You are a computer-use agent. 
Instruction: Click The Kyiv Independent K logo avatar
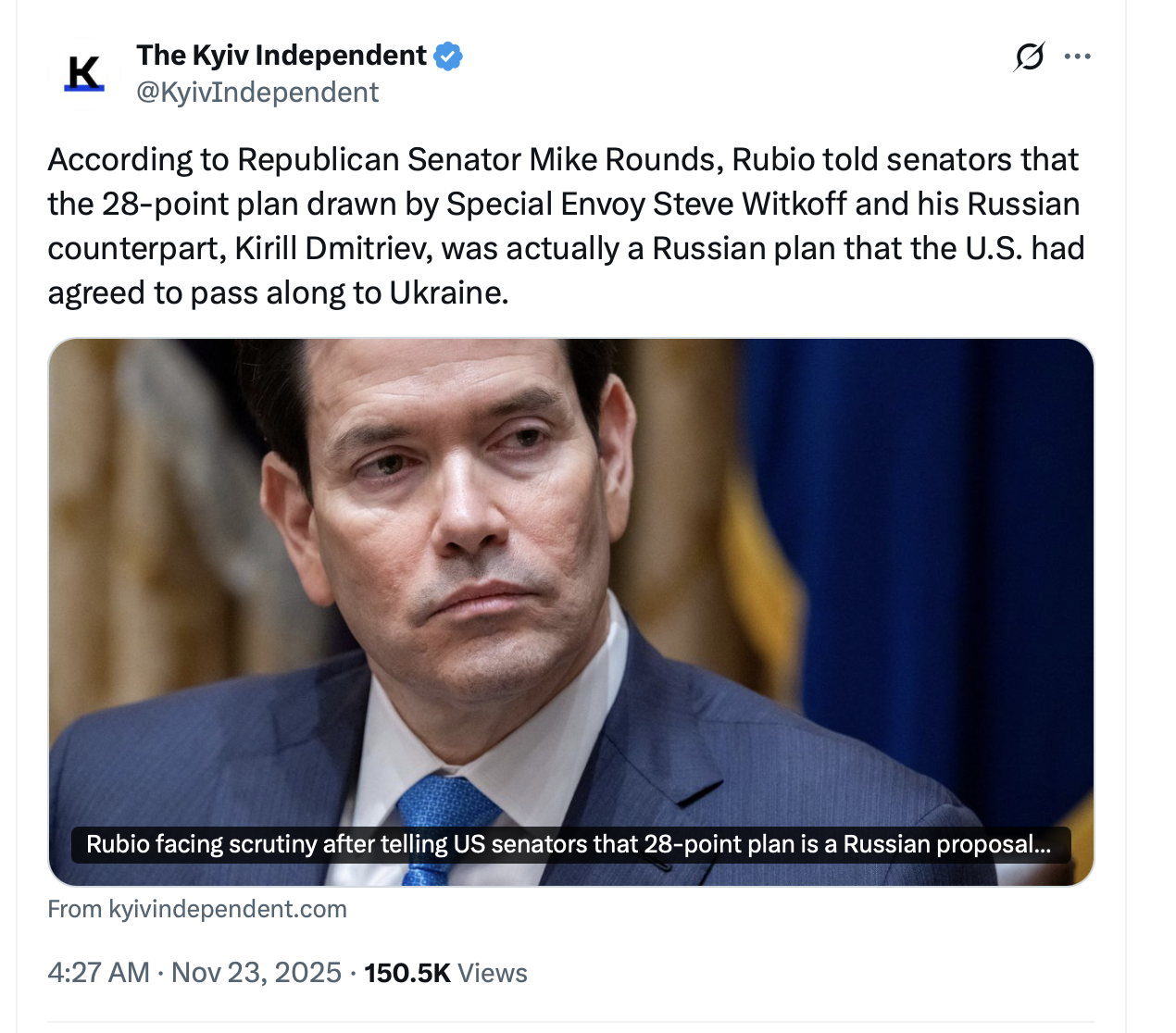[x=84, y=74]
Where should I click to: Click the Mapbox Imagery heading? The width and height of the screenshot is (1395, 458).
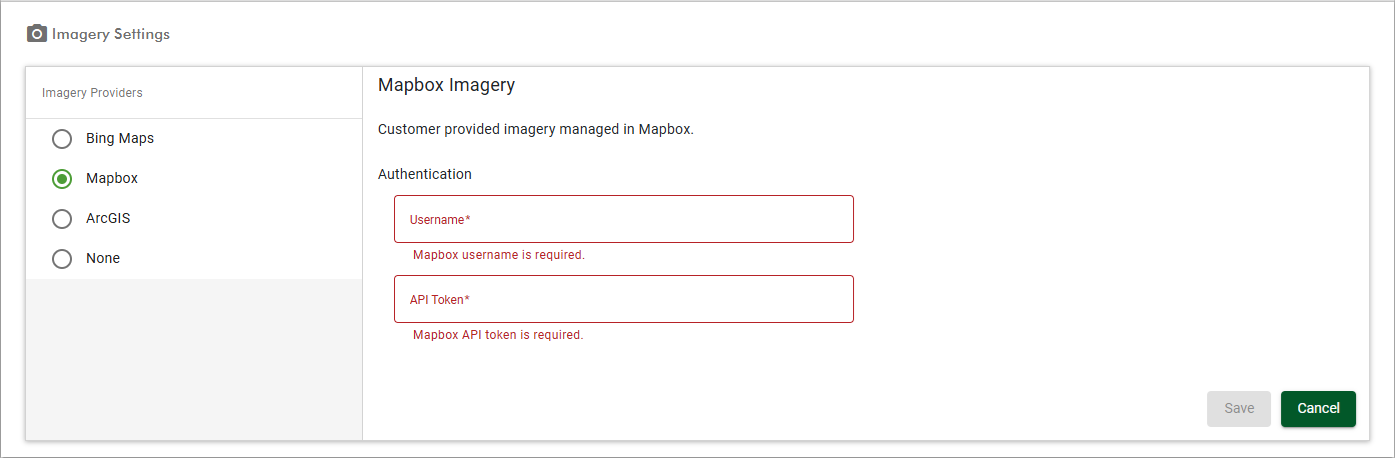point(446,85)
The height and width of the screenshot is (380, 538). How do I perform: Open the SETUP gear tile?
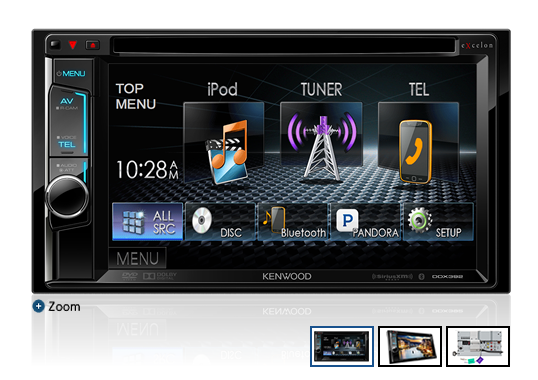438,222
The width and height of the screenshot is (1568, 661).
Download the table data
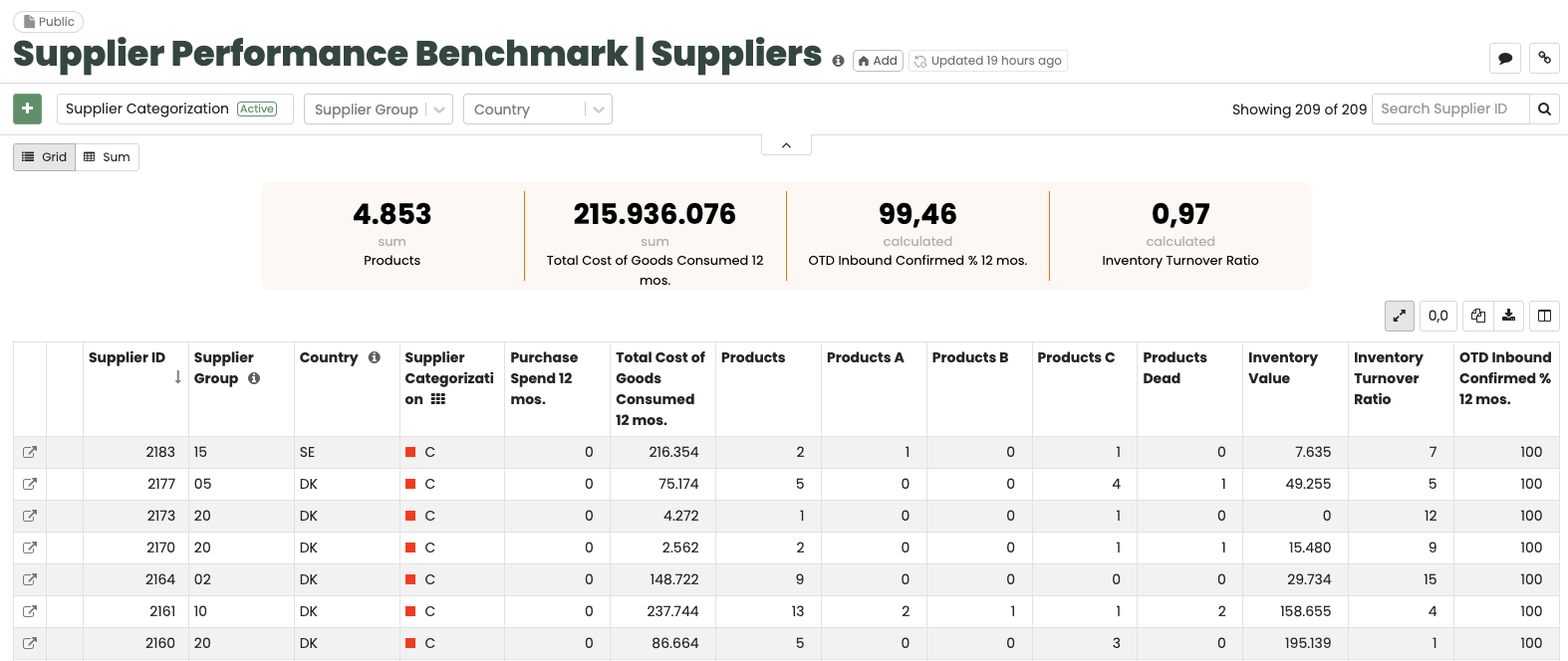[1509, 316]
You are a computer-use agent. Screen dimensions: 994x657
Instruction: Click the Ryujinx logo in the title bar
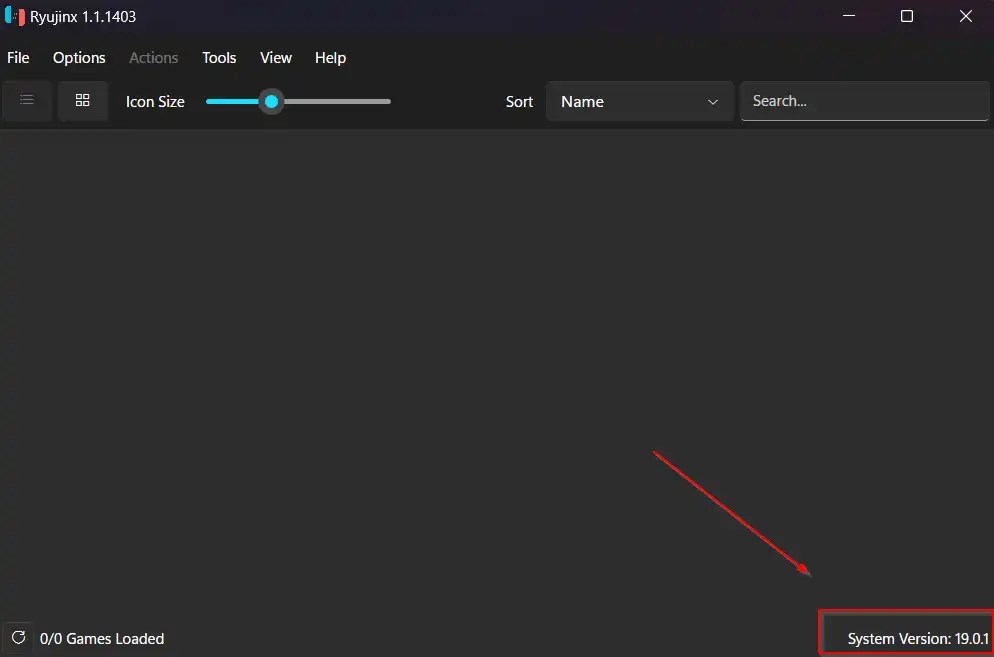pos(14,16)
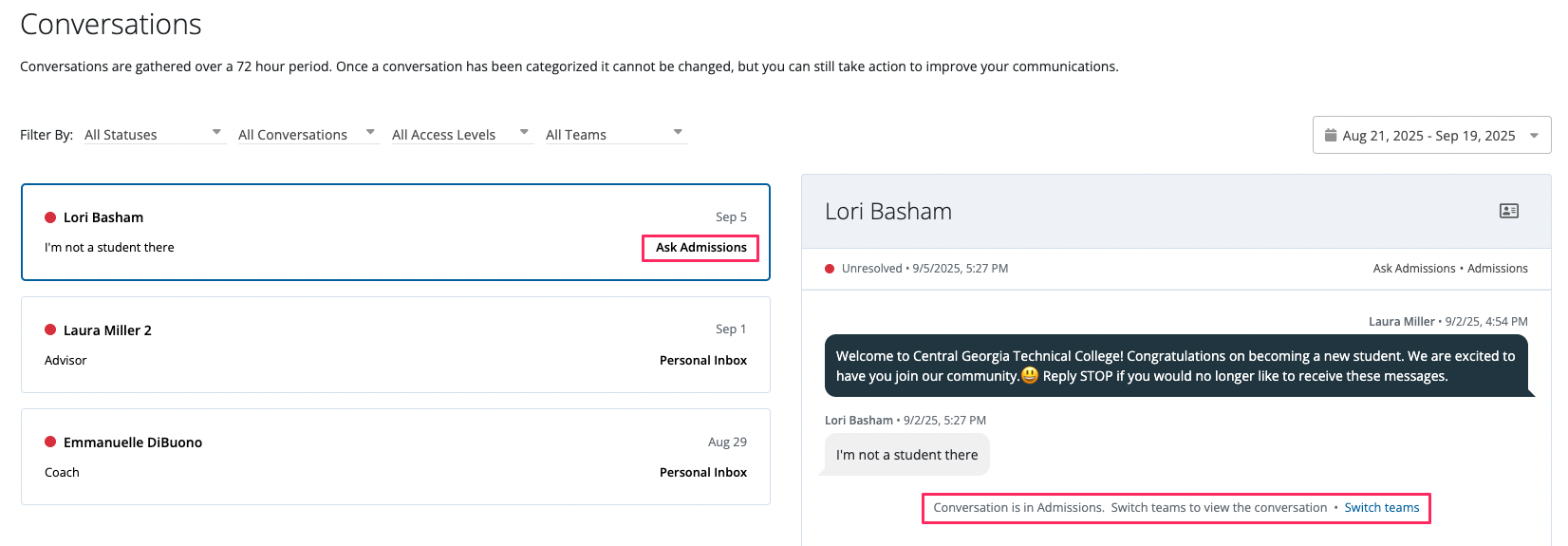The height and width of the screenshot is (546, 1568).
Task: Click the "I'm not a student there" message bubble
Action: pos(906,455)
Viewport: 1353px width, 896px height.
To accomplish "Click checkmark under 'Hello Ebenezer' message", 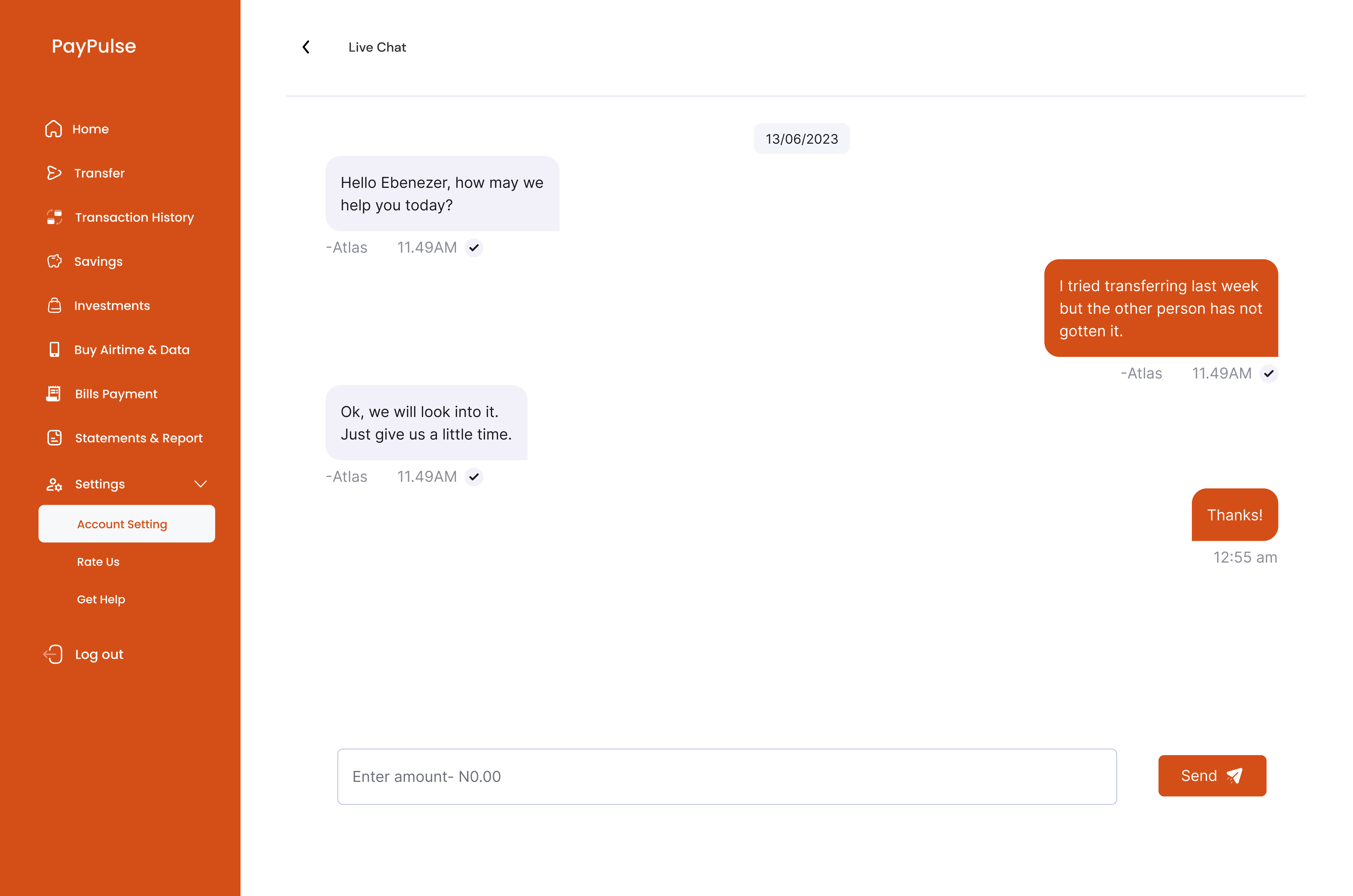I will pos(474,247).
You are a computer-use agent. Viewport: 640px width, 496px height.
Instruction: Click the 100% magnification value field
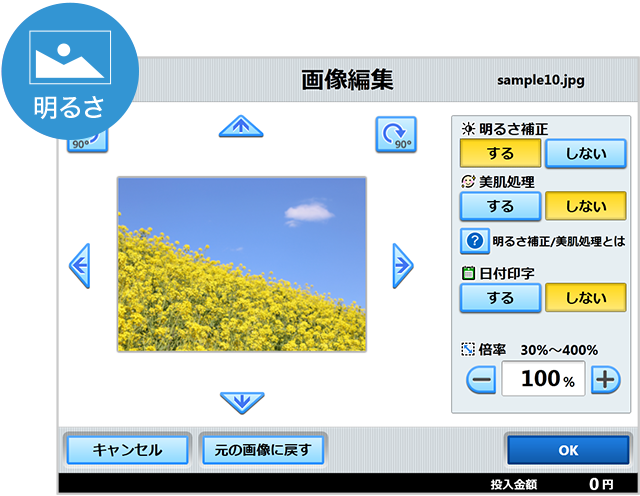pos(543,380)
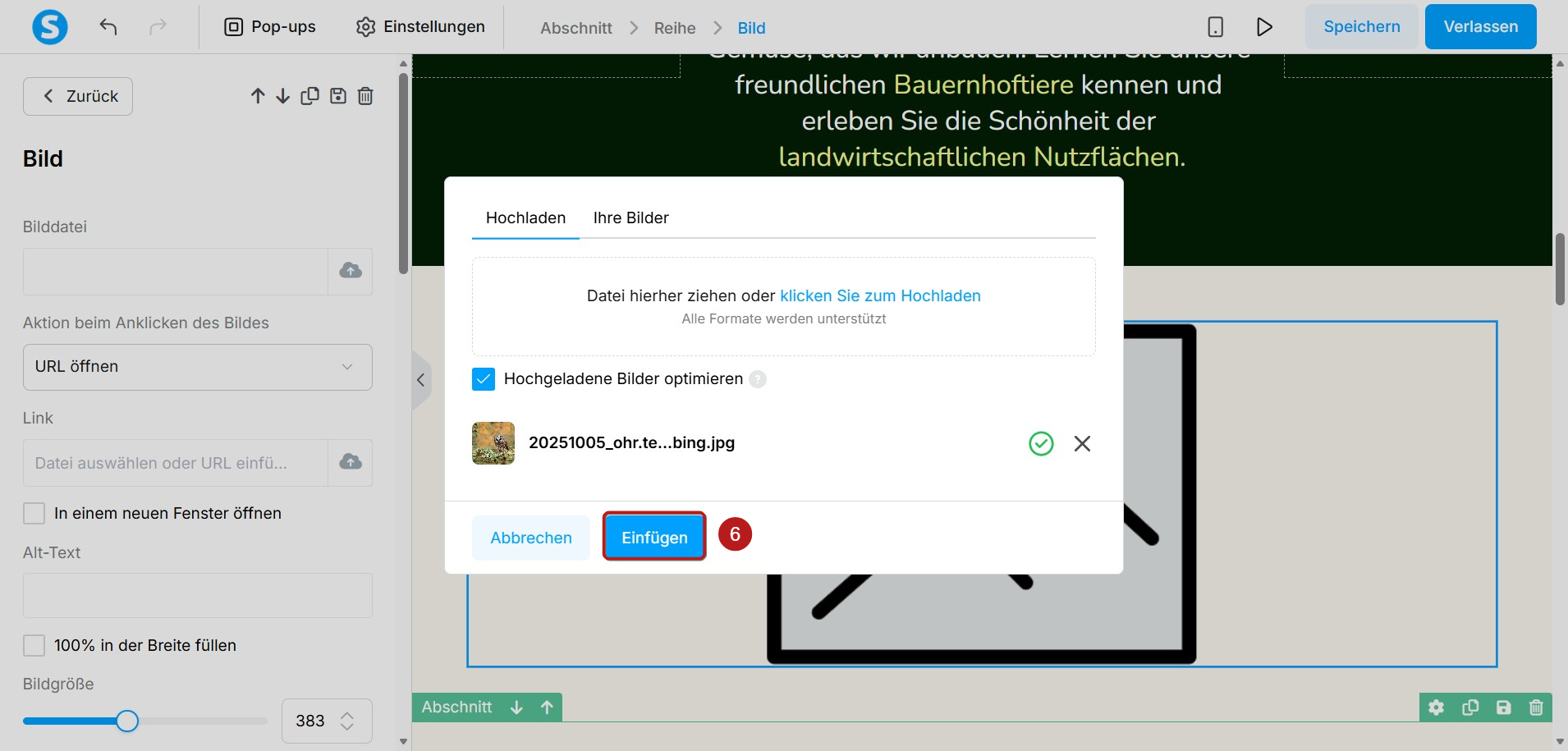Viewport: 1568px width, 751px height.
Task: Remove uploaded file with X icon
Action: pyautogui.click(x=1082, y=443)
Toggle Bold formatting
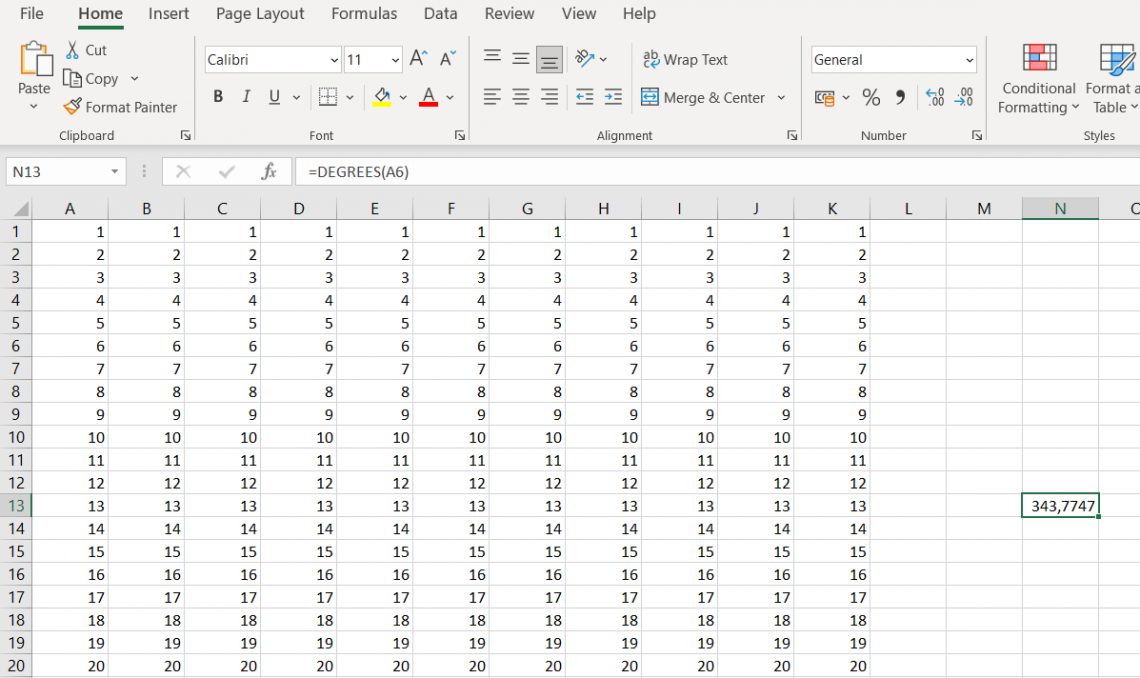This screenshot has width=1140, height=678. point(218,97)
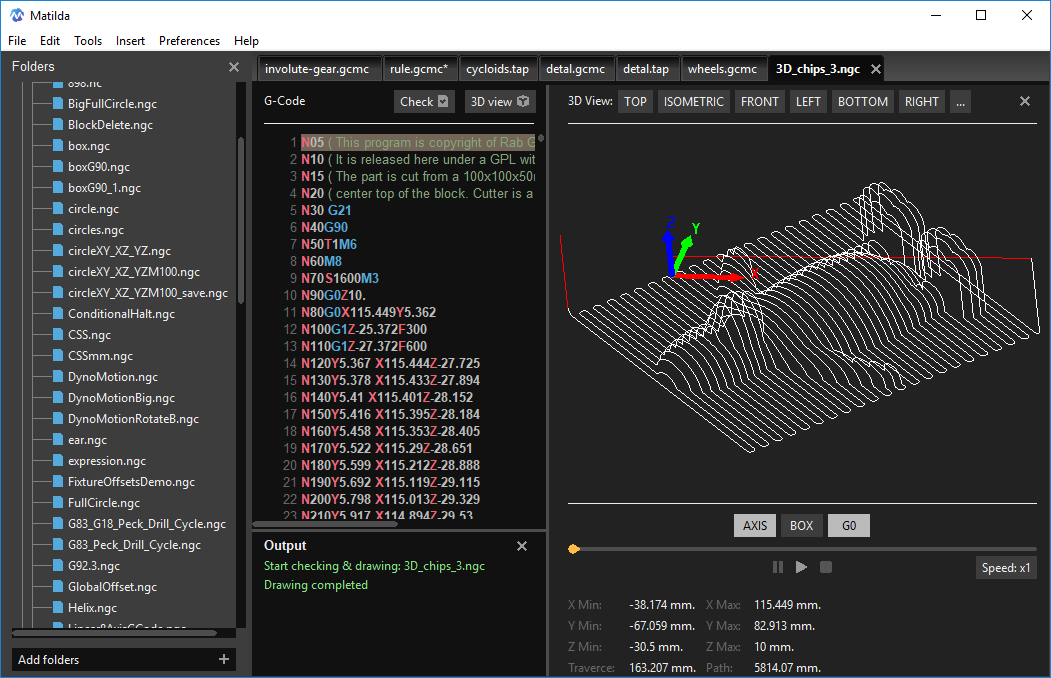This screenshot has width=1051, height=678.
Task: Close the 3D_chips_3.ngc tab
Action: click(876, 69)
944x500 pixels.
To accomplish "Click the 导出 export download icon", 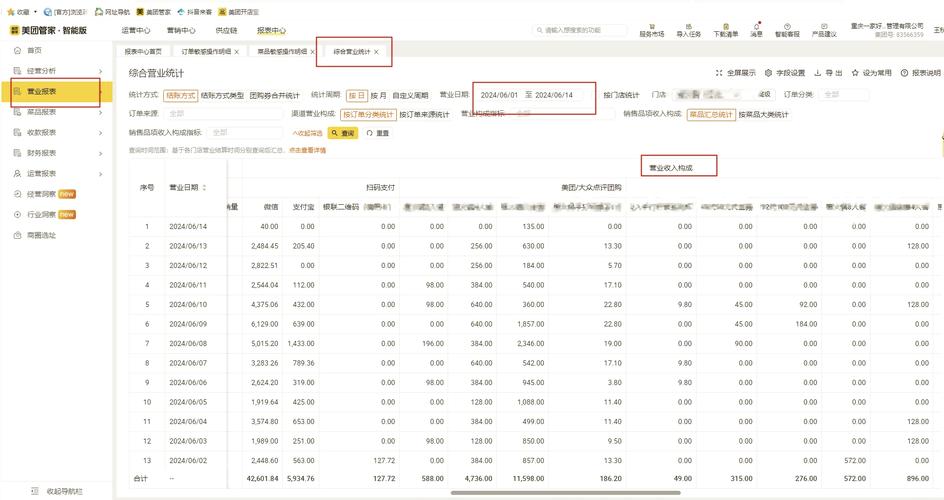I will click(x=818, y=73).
#####
> Work to complete: Print everything from the line with "Download the table data" down to the line with "You are a computer-use agent. Screen" in the entries above, both lines included and nothing more, without the pictures.

> Task output:
Download the table data
[1509, 316]
You are a computer-use agent. Screen dimensions: 994x657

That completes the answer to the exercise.